Abstract

The purpose of this study was dual: to investigate (a) whether sunitinib may induce changes in tumor microvasculature and hypoxia in pancreatic ductal adenocarcinoma (PDAC) and (b) whether any changes can be detected by DCE-MRI. Sunitinib-treated and untreated control tumors of two PDAC xenograft models (BxPC-3 and Panc-1) were subjected to DCE-MRI before the imaged tumors were prepared for quantitative analysis of immunohistochemical preparations.

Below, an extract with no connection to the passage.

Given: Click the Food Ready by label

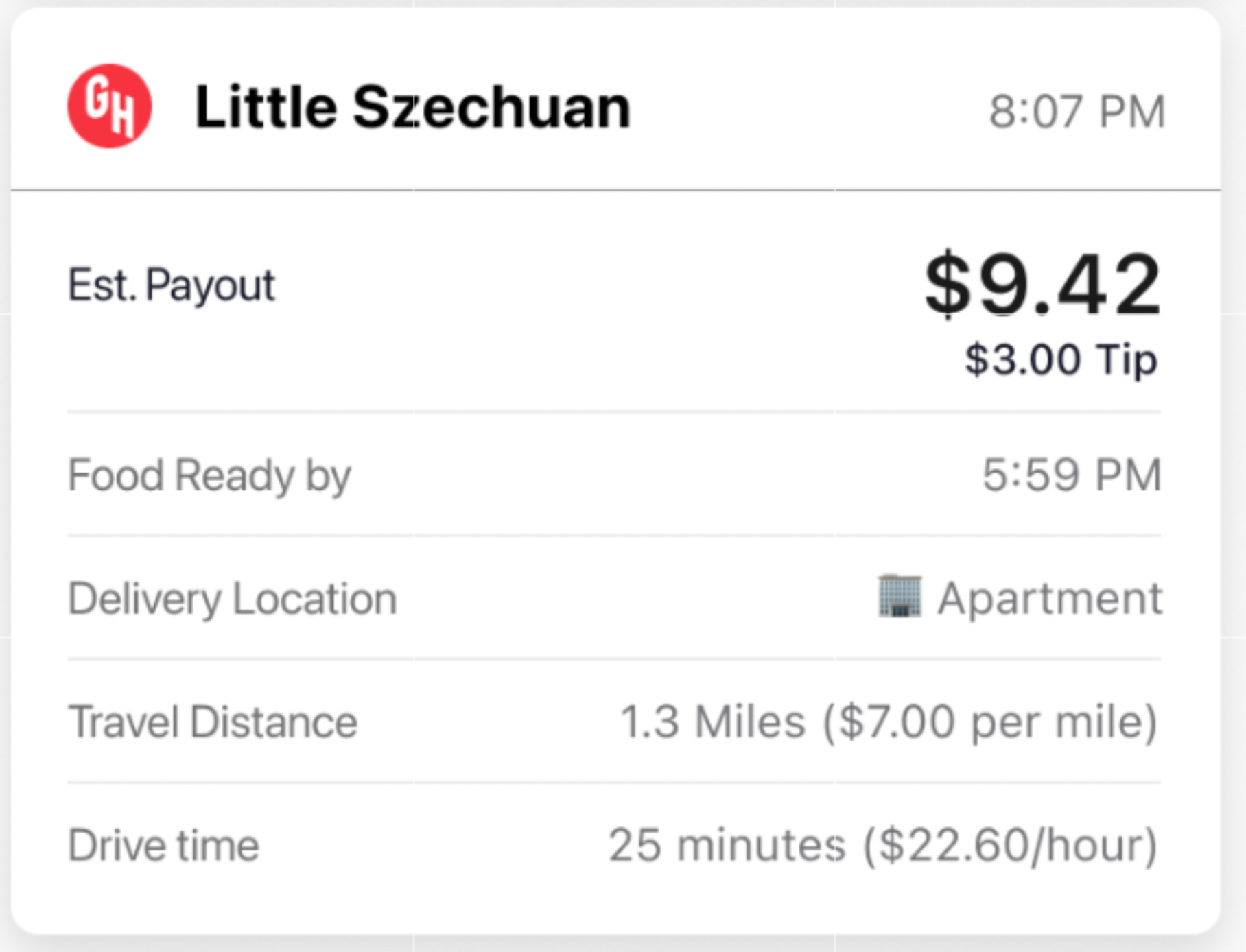Looking at the screenshot, I should pyautogui.click(x=209, y=475).
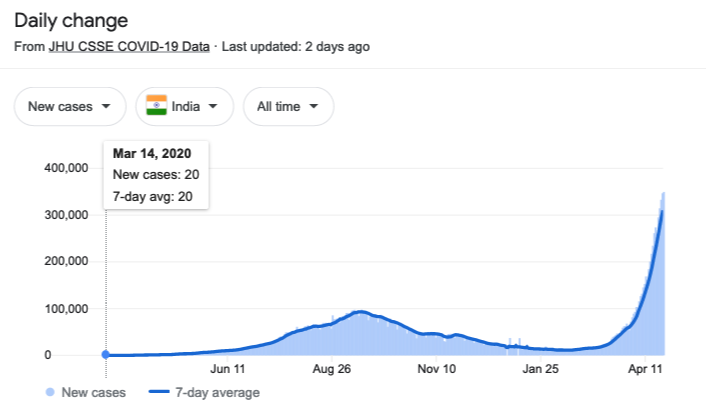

Pimonidazole was used as a hypoxia marker, and fraction of hypoxic tissue (HF_Pim), density of CD31-positive microvessels (MVD_CD31), and density of αSMA-positive microvessels (MVD_αSMA) were measured. Parametric images of K^trans and v_e were derived from the DCE-MRI data by using the Tofts pharmacokinetic model. BxPC-3 tumors showed increased HF_Pim, decreased MVD_CD31, unchanged MVD_αSMA, and increased vessel maturation index (VMI = MVD_αSMA/MVD_CD31) after sunitinib treatment. The increase in VMI was seen because sunitinib induced selective pruning rather than maturation of αSMA-negative microvessels. Even though the microvessels in sunitinib-treated tumors were less abnormal than those in untreated tumors, this microvessel normalization did not improve the function of the microvascular network or normalize the tumor microenvironment. In Panc-1 tumors, HF_Pim, MVD_CD31, MVD_αSMA, and VMI were unchanged after sunitinib treatment. Median K^trans increased with increasing MVD_CD31 and decreased with increasing HF_Pim, and the correlations were similar for treated and untreated BXPC-3 and Panc-1 tumors. These observations suggest that sunitinib may induce significant changes in the microenvironment of PDACs, and furthermore, that K^trans may be an adequate measure of tumor vascular density and hypoxia in untreated as well as sunitinib-treated PDACs.